フィードバックがかかっている2種類の電源は、さすが測定した負荷電流の範囲では電圧変動しません。結果をわかりやすくするため、電圧変動量をグラフ化してみました。

f:id:torusanada98:20180118123313p:plain

この結果から等価出力インピーダンスを算出します。安定化電源は出力が50mAの範囲ではほぼ電圧変動がしなかったため以下のとおり計算できます。

測定限界10mV / 50mA = 0.2Ω以下

定電圧電源の等価出力インピーダンスも算出します。電流の流れ初めの出力変動が大きいので、上記のグラフから傾きが安定する領域として15mAと50mAの差分で算出しています。

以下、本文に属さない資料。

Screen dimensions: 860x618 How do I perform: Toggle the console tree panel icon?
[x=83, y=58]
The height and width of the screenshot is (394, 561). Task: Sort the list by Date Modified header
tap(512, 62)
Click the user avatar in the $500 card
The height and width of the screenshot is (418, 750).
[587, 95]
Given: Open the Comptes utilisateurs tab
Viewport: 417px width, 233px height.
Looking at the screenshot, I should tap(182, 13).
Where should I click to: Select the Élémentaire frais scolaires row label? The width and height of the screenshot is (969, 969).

+12V定電圧電源:40mV / 35mA = 1.1Ω

-12V定電圧電源:40mV / 35mA = 1.1Ω

DCの等価インピーダンスでは、フィードバックがかかっている三端子レギュレータを含めた安定化電源方式が圧勝となりました。

正弦波負荷電流特性

各電源は上記のDC負荷電流測定時と同じ条件で動作させています。負荷電流は、平均値を40mAとして10mAから70mAの範囲で正弦波状に振っています。測定周波数範囲は10Hzから100KHzとしました。写真は+12Vディスクリート電源の100Hz電流負荷時の観測波形です。

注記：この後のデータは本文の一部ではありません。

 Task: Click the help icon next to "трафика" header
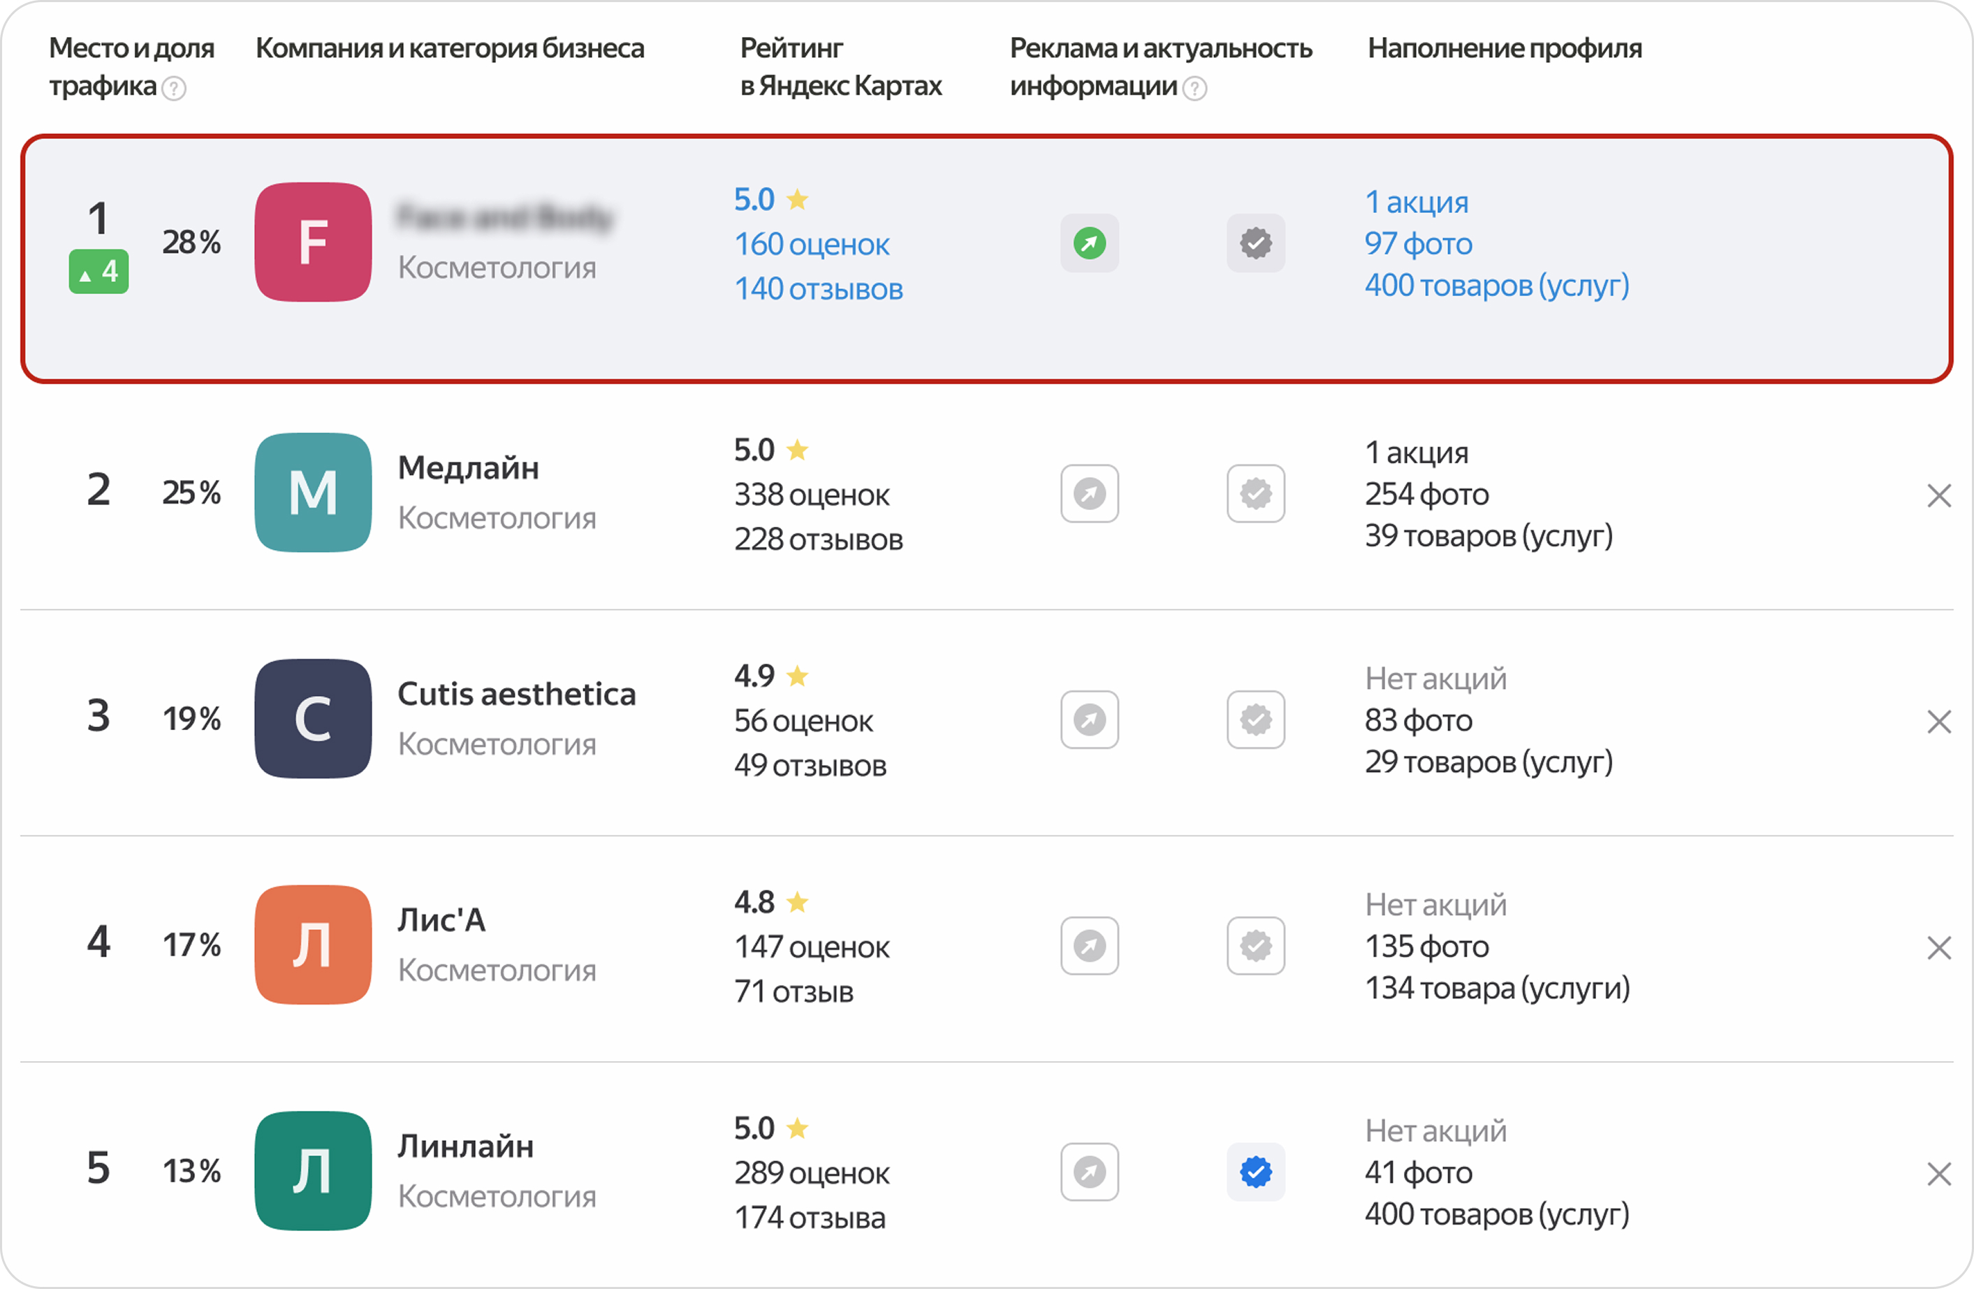coord(173,88)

f:id:torusanada98:20180118123357j:plain

青のラインがダミーの負荷抵抗にかかる電圧です。負荷抵抗は50Ωなので、この電圧を50で割ると負荷電流となります。黄色のラインが出力電圧変動をプリアンプで10倍に増幅した波形です。それぞれの波形の振幅は3Vppと2.4mVpp(24/10)となっています。この測定を3種類の+/-電源に対して10Hzから100KHzの範囲で行いました。それぞれの出力変動レベルをグラフ化してみました。出力電圧変動が聴感と合うように縦軸も対数表示としています。

■+12V電源出力変動

f:id:torusanada98:20180118123443p:plain

■-12V電源出力変動

f:id:torusanada98:20180118123521p:plain

興味深い結果がとれました。せっかくなので縦軸を等価インピーダンス表示に変換します。計算の方法は、電圧変動ピーク電圧を負荷電流変動ピーク値の60mAでわり算します。結果は以下のとおりです。

■+12V電源等価出力インピーダンス

f:id:torusanada98:20180416122103p:plain

■-12V電源等価出力インピーダンス

f:id:torusanada98:20180416122147p:plain

一番の特徴的な結果は、三端子レギュレータの+12V電源の等価出力インピーダンスが200Hz付近から上昇を始め、約3KHz付近でピークに達し、さらに周波数が上がると逆に下がっている点です。参考に+12Vディスクリート電源と+12V三端子レギュレータ電源の10KHz負荷電流時の観測波形を掲載します。(左右で測定レンジが異なります)

f:id:torusanada98:20180118124113p:plain

一方、三端子レギュレータの-12V電源はこのような現象は観測されず、素直な特性となっています。次に目につくのが、+/-12V定電圧電源は、低周波数領域で等価インピーダンスが高く、200Hz付近がら下がり始め、可聴帯域外では3種類の電源の中で一番低インピーダンスとなっています。写真は100KHz時の-12Vディスクリート電源と定電圧電源の波形観測結果です。

f:id:torusanada98:20180118123827j:plain

それぞれの電源の特性には一長一短がありますが、ディスクリート方式の安定化電源が可聴帯域内で比較的等価インピーダンスが低く、且つ一番フラットな特性となっています。特性測定は途中ですが切りがいいので続きは次回に紹介します。